Looking at this and other evidence, the IOM concluded that offering contraceptive services has a large potential impact on health and well-being. Now the Department of Health and Human Services has to decide, based on the IOM’s recommendations, which preventive health services for women it should require new insurance plans to cover without cost-sharing.
This is where there’s room for debate. The vast majority of us can agree that it’s good for women to be able to use contraception consistently when they’re not seeking to get pregnant, but we may not agree on whether insurers should be required to foot the entire bill. And in this case, contraception is the item on the IOM’s recommended list that is most clearly in insurers’ interests to cover. Items like domestic-violence screening and coverage of lactation support and breastfeeding-equipment rental may help reduce health costs in the long run (and are certainly good for overall population health), but there’s a good chance that any long-term savings in healthcare costs will accrue to a different insurer, not the one who paid for preventive services in the first place.
Helping women who want to avoid pregnancy avoid it pays off for insurers very quickly, though. This New England Journal of Medicine editorial compares costs to Medicaid, which in 2008 paid an estimated $257 per client on contraceptive care and an estimated $12,613 per birth (including prenatal care, delivery, post-partum, and first-year infant care). Insurers all negotiate different rates with providers, but if anything that probably means an even bigger gap between the relatively low cost of contraception and the very high cost of births.

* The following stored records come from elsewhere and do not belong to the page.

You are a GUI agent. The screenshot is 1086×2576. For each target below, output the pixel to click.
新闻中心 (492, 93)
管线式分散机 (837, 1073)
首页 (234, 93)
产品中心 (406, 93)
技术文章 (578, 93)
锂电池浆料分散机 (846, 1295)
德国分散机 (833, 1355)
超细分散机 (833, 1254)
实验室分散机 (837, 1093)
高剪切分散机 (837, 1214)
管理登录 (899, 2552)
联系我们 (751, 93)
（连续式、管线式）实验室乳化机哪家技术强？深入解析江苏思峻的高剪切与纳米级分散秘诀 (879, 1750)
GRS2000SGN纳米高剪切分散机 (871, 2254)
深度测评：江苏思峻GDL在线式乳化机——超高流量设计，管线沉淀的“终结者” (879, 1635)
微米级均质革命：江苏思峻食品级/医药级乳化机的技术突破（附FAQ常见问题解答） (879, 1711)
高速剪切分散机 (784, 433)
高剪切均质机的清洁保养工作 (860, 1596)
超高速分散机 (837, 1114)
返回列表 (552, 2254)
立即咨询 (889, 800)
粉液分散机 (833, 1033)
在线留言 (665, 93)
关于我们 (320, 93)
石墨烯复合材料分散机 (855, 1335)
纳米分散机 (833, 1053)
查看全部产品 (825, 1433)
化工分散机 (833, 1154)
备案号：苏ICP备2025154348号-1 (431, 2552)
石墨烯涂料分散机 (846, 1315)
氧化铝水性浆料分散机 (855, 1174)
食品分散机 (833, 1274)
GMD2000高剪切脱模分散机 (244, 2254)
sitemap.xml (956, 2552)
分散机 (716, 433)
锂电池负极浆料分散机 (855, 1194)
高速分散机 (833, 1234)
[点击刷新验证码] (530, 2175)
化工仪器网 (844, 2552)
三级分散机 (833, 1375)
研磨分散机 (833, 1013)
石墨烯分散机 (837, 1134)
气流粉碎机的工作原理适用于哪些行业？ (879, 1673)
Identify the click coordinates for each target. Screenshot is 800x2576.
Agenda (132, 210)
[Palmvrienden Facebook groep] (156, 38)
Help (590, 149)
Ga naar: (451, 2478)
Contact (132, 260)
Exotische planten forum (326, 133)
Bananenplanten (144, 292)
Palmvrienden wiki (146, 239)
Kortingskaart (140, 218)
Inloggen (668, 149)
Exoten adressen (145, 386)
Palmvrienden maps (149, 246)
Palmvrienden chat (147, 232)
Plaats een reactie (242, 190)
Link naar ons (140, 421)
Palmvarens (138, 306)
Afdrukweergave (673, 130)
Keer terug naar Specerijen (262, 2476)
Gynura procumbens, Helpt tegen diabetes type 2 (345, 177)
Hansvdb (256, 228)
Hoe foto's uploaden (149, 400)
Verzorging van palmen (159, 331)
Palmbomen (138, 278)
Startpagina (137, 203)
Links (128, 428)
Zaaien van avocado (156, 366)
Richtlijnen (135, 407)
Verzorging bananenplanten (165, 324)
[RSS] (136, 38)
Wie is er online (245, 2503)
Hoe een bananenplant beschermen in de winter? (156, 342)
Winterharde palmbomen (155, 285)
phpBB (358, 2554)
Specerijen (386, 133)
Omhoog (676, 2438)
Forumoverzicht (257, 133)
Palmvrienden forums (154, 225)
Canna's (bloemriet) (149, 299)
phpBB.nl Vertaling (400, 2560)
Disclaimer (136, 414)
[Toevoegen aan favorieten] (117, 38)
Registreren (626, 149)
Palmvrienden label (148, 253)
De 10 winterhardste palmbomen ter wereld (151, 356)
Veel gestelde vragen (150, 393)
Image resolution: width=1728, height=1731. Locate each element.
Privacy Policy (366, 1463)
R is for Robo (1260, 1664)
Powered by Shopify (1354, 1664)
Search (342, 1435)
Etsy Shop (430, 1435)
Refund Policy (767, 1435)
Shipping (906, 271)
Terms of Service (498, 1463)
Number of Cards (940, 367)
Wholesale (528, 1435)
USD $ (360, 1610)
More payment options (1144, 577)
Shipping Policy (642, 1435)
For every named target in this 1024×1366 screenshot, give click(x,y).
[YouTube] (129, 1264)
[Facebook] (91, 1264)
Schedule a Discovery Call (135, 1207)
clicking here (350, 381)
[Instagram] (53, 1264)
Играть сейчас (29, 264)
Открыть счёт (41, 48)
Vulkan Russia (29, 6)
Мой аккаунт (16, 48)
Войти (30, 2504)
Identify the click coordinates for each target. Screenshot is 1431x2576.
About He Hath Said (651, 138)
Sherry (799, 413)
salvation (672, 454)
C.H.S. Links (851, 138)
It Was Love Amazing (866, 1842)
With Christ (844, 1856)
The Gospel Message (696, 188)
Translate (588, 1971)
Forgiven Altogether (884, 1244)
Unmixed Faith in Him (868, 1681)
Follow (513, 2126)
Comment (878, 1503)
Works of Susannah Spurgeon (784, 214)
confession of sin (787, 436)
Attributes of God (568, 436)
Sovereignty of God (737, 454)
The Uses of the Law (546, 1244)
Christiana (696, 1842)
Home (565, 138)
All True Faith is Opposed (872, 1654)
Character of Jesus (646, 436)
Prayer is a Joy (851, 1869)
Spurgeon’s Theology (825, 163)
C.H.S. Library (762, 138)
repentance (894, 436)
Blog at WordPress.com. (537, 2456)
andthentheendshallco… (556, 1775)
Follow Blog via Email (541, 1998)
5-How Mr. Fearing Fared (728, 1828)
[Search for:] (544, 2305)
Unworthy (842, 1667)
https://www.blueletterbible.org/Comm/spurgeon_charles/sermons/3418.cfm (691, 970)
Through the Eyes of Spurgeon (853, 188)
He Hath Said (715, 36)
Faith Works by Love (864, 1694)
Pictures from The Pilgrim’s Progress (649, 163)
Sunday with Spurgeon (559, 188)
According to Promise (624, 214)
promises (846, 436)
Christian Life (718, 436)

HHS needs to consider a multiple factors in deciding which preventive services to require new health plans to cover with cost-sharing for women. Public health is important, but so are insurer costs, which will influence the affordability of health insurance. If insurers have to cover every service that benefits public health, coverage will be out of financial reach for many – and high rates of uninsurance aren’t good for public health, either. Plans that cover contraception are likely to face lower overall costs, though, so it shouldn’t be hard for HHS to see that requiring contraception coverage without cost-sharing will benefit public health without jeopardizing insurance affordability. Eliminating the cost barrier to contraception benefits everyone.